Dihydromyricetin Promotes Glucagon-Like Peptide-1 Secretion and Improves Insulin Resistance by Modulation of the Gut Microbiota-CDCA Pathway

Abstract

Insulin resistance is a common metabolic disease, and its pathogenesis is still unclear. The decrease of glucagon-like peptide-1 (GLP-1) level mediated by the alteration of gut microbiota may be the pathogenesis. The study was to investigate the regulatory effect of dihydromyricetin (DHM) on GLP-1 level and insulin resistance induced by high-fat diet (HFD), and to further explore its possible molecular mechanism. Mice were fed an HFD to establish the model of insulin resistance to determine whether DHM had a protective effect. DHM could improve insulin resistance. DHM increased serum GLP-1 by improving intestinal GLP-1 secretion and inhibiting GLP-1 decomposition, associated with the alteration of intestinal intraepithelial lymphocytes (IELs) proportions and decreased expression of CD26 in IELs and TCRαβ⁺ CD8αβ⁺ IELs in HFD-induced mice.

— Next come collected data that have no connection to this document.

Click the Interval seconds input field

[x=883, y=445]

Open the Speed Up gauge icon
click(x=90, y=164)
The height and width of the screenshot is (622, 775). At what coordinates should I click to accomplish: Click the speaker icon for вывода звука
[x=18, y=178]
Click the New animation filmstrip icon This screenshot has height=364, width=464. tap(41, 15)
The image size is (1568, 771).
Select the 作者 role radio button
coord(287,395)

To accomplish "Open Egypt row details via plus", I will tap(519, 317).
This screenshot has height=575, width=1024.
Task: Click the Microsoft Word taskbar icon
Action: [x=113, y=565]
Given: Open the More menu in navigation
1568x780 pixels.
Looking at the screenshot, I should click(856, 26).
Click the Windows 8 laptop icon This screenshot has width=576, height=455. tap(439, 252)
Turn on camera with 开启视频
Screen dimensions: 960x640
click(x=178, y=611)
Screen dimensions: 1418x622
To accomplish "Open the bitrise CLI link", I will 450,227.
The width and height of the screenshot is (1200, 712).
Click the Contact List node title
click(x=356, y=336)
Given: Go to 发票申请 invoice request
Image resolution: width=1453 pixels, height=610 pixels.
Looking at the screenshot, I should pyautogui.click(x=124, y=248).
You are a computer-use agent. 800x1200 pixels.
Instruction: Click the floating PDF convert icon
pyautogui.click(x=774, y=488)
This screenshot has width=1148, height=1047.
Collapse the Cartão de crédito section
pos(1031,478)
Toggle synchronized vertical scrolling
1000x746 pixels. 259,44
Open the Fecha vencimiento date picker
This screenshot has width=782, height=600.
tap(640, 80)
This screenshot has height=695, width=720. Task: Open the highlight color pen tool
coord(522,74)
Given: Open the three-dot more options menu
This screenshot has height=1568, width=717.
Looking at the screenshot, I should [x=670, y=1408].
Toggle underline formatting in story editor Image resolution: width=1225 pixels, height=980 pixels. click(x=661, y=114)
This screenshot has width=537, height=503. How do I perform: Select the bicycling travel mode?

DHM could ameliorate GLP-1 level and insulin resistance by modulation of gut microbiota and the metabolites, particularly the regulation of chenodeoxycholic acid (CDCA) content, followed by the inhibition of farnesoid X receptor (FXR) expression in intestinal L cells and increased glucagon gene (Gcg) mRNA expression and GLP-1 secretion. This research demonstrates the role of “gut microbiota-CDCA” pathway in the improvement of intestinal GLP-1 levels in HFD-induced mice by DHM administration, providing a new target for the prevention of insulin resistance.